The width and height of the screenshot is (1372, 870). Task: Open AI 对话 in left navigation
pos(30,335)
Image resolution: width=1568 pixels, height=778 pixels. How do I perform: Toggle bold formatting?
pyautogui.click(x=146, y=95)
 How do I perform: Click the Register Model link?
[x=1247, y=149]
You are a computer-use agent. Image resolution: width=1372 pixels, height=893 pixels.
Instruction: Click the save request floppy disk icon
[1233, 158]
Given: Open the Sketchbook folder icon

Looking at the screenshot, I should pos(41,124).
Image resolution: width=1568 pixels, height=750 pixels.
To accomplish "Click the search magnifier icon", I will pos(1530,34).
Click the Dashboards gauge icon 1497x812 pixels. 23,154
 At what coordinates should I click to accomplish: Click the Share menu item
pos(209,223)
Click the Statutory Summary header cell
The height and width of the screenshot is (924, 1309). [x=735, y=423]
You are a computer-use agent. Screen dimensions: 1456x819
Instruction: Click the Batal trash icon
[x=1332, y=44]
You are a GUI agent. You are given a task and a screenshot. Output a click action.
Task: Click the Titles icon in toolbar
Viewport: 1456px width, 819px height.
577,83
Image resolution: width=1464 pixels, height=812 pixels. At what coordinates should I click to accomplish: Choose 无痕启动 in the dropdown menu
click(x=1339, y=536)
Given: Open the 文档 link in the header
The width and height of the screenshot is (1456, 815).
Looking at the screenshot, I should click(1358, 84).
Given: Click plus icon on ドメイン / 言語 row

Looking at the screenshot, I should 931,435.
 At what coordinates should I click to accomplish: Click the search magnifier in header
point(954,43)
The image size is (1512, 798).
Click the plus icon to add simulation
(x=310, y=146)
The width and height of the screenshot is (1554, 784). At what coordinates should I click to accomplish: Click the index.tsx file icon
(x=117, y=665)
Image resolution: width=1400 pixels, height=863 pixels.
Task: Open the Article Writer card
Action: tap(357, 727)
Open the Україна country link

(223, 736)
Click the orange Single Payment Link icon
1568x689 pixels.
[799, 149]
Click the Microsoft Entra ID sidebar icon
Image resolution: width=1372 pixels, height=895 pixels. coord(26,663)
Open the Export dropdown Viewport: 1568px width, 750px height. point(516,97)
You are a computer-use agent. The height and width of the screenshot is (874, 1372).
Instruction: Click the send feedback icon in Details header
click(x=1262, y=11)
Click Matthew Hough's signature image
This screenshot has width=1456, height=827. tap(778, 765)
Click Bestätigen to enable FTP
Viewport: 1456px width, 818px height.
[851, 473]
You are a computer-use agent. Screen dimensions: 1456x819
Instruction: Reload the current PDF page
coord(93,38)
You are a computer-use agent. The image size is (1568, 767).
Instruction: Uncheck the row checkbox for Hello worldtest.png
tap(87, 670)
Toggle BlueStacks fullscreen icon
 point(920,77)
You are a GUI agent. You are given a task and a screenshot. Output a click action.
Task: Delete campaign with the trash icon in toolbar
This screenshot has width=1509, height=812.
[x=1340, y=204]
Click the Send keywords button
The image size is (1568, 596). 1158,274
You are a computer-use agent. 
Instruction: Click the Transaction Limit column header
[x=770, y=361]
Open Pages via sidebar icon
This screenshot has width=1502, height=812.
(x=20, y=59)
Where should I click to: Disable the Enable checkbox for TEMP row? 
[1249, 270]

PROBLEM STATEMENT:
An exact copy of the listing is the goal. Transcribe it in full.

EXERCISE RESULT:
The width and height of the screenshot is (1372, 870). Task: Open AI 对话 in left navigation
pos(30,335)
Image resolution: width=1568 pixels, height=778 pixels. How do I perform: Toggle bold formatting?
pyautogui.click(x=146, y=95)
 How do I perform: Click the Register Model link?
[x=1247, y=149]
You are a computer-use agent. Image resolution: width=1372 pixels, height=893 pixels.
Instruction: Click the save request floppy disk icon
[1233, 158]
Given: Open the Sketchbook folder icon

Looking at the screenshot, I should pos(41,124).
Image resolution: width=1568 pixels, height=750 pixels.
To accomplish "Click the search magnifier icon", I will pos(1530,34).
Click the Dashboards gauge icon 1497x812 pixels. 23,154
 At what coordinates should I click to accomplish: Click the Share menu item
pos(209,223)
Click the Statutory Summary header cell
The height and width of the screenshot is (924, 1309). [x=735, y=423]
You are a computer-use agent. Screen dimensions: 1456x819
Instruction: Click the Batal trash icon
[x=1332, y=44]
You are a GUI agent. You are given a task and a screenshot. Output a click action.
Task: Click the Titles icon in toolbar
Viewport: 1456px width, 819px height.
577,83
Image resolution: width=1464 pixels, height=812 pixels. At what coordinates should I click to accomplish: Choose 无痕启动 in the dropdown menu
click(x=1339, y=536)
Given: Open the 文档 link in the header
The width and height of the screenshot is (1456, 815).
Looking at the screenshot, I should click(1358, 84).
Given: Click plus icon on ドメイン / 言語 row

Looking at the screenshot, I should 931,435.
 At what coordinates should I click to accomplish: Click the search magnifier in header
point(954,43)
The image size is (1512, 798).
Click the plus icon to add simulation
(x=310, y=146)
The width and height of the screenshot is (1554, 784). At what coordinates should I click to accomplish: Click the index.tsx file icon
(x=117, y=665)
Image resolution: width=1400 pixels, height=863 pixels.
Task: Open the Article Writer card
Action: tap(357, 727)
Open the Україна country link

(223, 736)
Click the orange Single Payment Link icon
1568x689 pixels.
[799, 149]
Click the Microsoft Entra ID sidebar icon
Image resolution: width=1372 pixels, height=895 pixels. coord(26,663)
Open the Export dropdown Viewport: 1568px width, 750px height. point(516,97)
You are a computer-use agent. The height and width of the screenshot is (874, 1372).
Instruction: Click the send feedback icon in Details header
click(x=1262, y=11)
Click Matthew Hough's signature image
This screenshot has width=1456, height=827. tap(778, 765)
Click Bestätigen to enable FTP
Viewport: 1456px width, 818px height.
[851, 473]
You are a computer-use agent. Screen dimensions: 1456x819
Instruction: Reload the current PDF page
coord(93,38)
You are a computer-use agent. The image size is (1568, 767).
Instruction: Uncheck the row checkbox for Hello worldtest.png
tap(87, 670)
Toggle BlueStacks fullscreen icon
 point(920,77)
You are a GUI agent. You are given a task and a screenshot. Output a click action.
Task: Delete campaign with the trash icon in toolbar
This screenshot has width=1509, height=812.
[x=1340, y=204]
Click the Send keywords button
The image size is (1568, 596). 1158,274
You are a computer-use agent. 
Instruction: Click the Transaction Limit column header
[x=770, y=361]
Open Pages via sidebar icon
This screenshot has width=1502, height=812.
(x=20, y=59)
Where should I click to: Disable the Enable checkbox for TEMP row? 
[1249, 270]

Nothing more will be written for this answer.